August 19th, 2009

Are you Interested in Plus Size Modeling?

I got this and wanted to pass the information along in case any of you haven’t seen it yet and live or will be in the casting areas:

House Of Curves casting call changes.

August 22 – Atlanta
HOC’s ATL Casting Call has not changed but it is NOT an open casting it is by appointment only! Saturday August 22 10am-1pm

For appointments email your contact info and a photo to info@hocagency.com

September 12 – Detroit
HOC’s Detroit casting call has changed from August 29th to Saturday September 13 it is an open casting call and does not require appointments

-Saturday, September 12th, 2009
Brick House Designs @Northland Mall
12PM-5PM

Any more questions let me know!

FULL DETROIT CASTING CALL INFO

Skorch Magazine

The #1 Fashion Magazine for plus size women “SKORCH Magazine” and Detroit’s #1 Full Figured Talent Agency “House of Curves” brings the curvy women of Detroit a Awesome Opportunity!

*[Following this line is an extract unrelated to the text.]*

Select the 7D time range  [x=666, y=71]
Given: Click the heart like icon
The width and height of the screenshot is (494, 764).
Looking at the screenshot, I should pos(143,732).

Saturday, September 12th, 2009
Brick House Designs @Northland Mall
21500 Northwestern Hwy
Southfield, Mi
12PM-5PM | Cost: FREE!
Photography By: Celebrity Photographer KJ Anderson

—- Let the Curve Factory Develop You into the next Plus Size Star!

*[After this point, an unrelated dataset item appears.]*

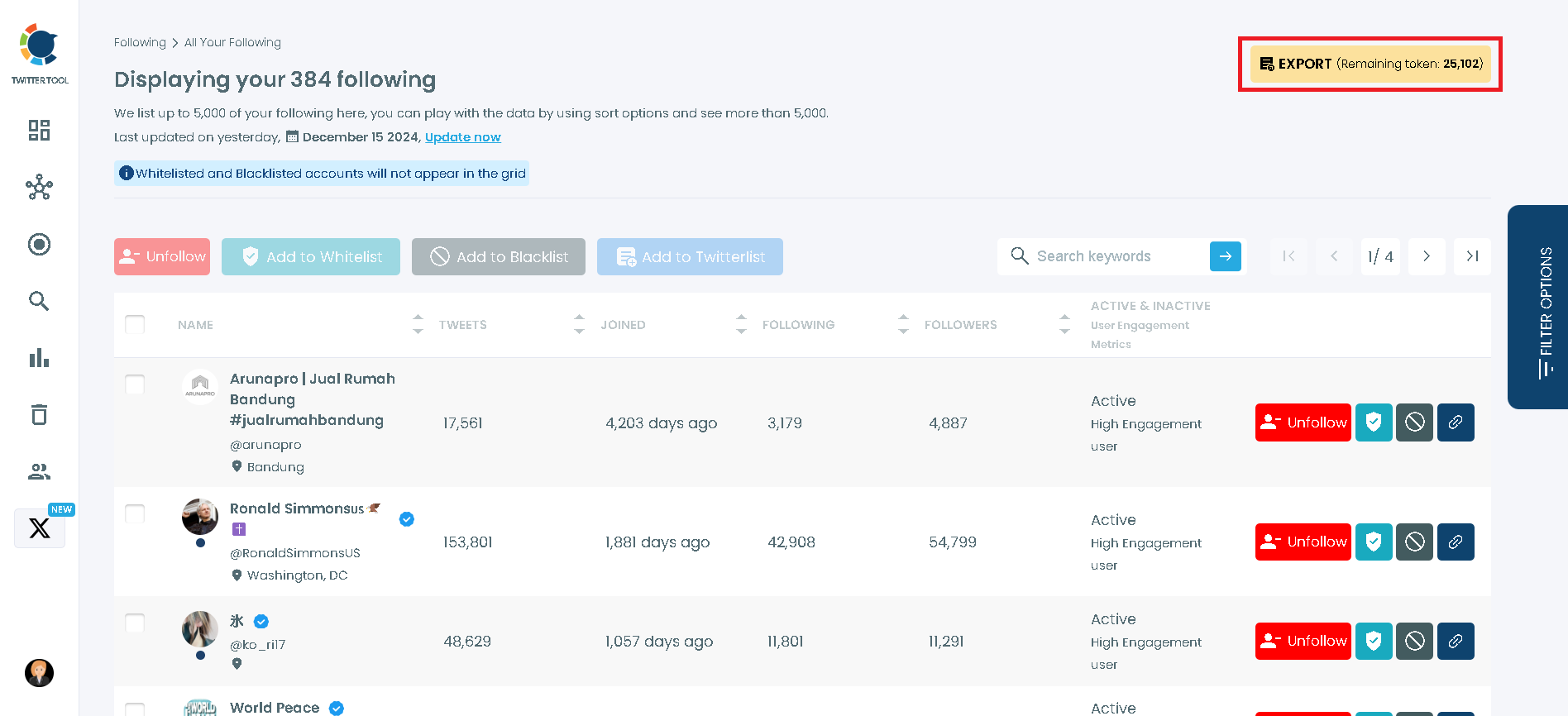Open the new X feature icon

(40, 528)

House of Curves is a developmental plus size talent agency that focus on developing & casting beautiful & talented plus size women in modeling, dance, acting, & singing. HOC’s mission is the advancement of plus size women in today’s entertainment industry.

—- Be a Cover Girl for SKORCH Magazine

SKORCH Magazine is going to print internationally and needs fresh faces for the cover. HOC has been given the honor to cast for SKORCH Magazine! This could be your opportunity to be on the cover of an international fashion magazine! Get a $5 coupon toward your 1 yr subscription as a thanks for coming out.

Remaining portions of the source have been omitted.